TASK INSTRUCTIONS: Return the stretch of the novel critique below from "The characters are" through "to begin with.", copied word for word.

──────── TEXT BLOCK ────────

A minute later he was poised above her, resting on his elbows. She took him in hand to guide him in. “Take it easy on me, Colonel Barbara. I’ve kind of forgotten how this thing goes.”

“It’s like riding a bicycle,” Barbie said.

Turned out he was right.

This is another example of tonal mismatch. Read it out loud and cringe. Given the context, I think we’re supposed to feel glad for these characters that they’ve gotten together. But it’s written like low comedy, or an entry for one of those contests of bad writing.

8.

One overweight woman (Mabel Alston; she also suffers from what she calls the dia-betties) sprains her ankle and lies there hollering until a couple of men come over and get her on [sic] remaining good foot. Lennie Meechum, the town postmaster (at least until this week, when delivery of the U.S. mail was canceled for the foreseeable future), borrows a cane for her. Then he tells Henry that Mabel needs a ride back to town. Henry says he can’t spare a car. She’ll have to rest in the shade, he says.

This is not storytelling. These are notes for storytelling. The paragraph reads like an index card plucked off the plotting board, transcribed, and filed away. The parentheticals are in the way and add nothing. And the typo, of eliding the word “her,” which is precisely the sort of error that crops up more frequently as the book moves past page 700, contributes to my sense that the book isn’t properly edited.

The writing is bad. It’s also reflective of what is a very bad novel.

The book shifts verb tenses many times, from past tense to present. At first I thought this was because sections of the story were being told in past tense by a survivor. But no, it appears to be a mistake.

The author constantly interrupts the narrative with asides and judgments that are distracting and wearisome.

The characters are thinly drawn. Jim Rennie, one of the town selectmen, is so transparently bad that every voter in town must be either a reprobate or a fool. Both church pastors are cartoons – one is a hypocritical porn hound who’s been involved in crime; the other is a liberal female do-gooder with a soft touch on God. The heightened fantasy of every character’s situation highlights their innate falseness. Rennie doesn’t just operate a meth lab; no, he’s operating the world’s biggest meth lab with a network extending across the nation. The unbelievability of the situations harms the believability of the characters, which wasn’t strong to begin with.

As for suspense, on which King’s reputation rests, there is little. The mysterious dome that cuts off the small town in rural Maine from the rest of civilization, it transpires, has been put there by alien space children toying with humans for their amusement. No, I am not kidding you. How, then, is the book resolved? One of the townspeople gets to the transmitter and begs a little alien girl to let them go, and the dome magically vanishes into the atmosphere. This is so shameless a deus ex machina I’m surprised the author isn’t embarrassed by it. And what is the role of our hero in the climax of the story? None. He’s not the one who makes the effort to beg the alien girl.

Why, given all this, did I read every word on the 1100 pages of this book?

──────── RECORDED INFORMATION ────────

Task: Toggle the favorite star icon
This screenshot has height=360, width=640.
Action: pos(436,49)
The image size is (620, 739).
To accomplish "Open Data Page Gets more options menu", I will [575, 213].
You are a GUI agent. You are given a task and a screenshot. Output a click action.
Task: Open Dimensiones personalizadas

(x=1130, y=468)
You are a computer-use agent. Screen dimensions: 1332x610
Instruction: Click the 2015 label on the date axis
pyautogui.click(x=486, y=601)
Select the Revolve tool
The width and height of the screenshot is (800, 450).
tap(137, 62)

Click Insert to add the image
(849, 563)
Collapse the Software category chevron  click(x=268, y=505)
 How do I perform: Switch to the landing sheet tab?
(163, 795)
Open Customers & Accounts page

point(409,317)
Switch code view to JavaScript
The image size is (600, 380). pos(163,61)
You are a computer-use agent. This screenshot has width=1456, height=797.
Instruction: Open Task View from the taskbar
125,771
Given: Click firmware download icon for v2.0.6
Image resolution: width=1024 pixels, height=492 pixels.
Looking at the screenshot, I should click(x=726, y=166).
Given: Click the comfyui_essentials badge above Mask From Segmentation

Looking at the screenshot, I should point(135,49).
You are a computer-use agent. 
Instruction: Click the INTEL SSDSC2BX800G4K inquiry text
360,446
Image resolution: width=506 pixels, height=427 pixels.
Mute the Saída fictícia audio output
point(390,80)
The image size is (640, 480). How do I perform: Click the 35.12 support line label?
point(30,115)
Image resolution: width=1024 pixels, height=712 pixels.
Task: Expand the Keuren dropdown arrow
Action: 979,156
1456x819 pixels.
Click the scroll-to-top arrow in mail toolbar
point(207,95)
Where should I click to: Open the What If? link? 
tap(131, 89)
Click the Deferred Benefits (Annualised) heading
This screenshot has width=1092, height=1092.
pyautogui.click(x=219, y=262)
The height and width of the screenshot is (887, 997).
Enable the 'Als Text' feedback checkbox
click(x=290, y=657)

────────

ANSWER FOR THE TASK:
The characters are thinly drawn. Jim Rennie, one of the town selectmen, is so transparently bad that every voter in town must be either a reprobate or a fool. Both church pastors are cartoons – one is a hypocritical porn hound who’s been involved in crime; the other is a liberal female do-gooder with a soft touch on God. The heightened fantasy of every character’s situation highlights their innate falseness. Rennie doesn’t just operate a meth lab; no, he’s operating the world’s biggest meth lab with a network extending across the nation. The unbelievability of the situations harms the believability of the characters, which wasn’t strong to begin with.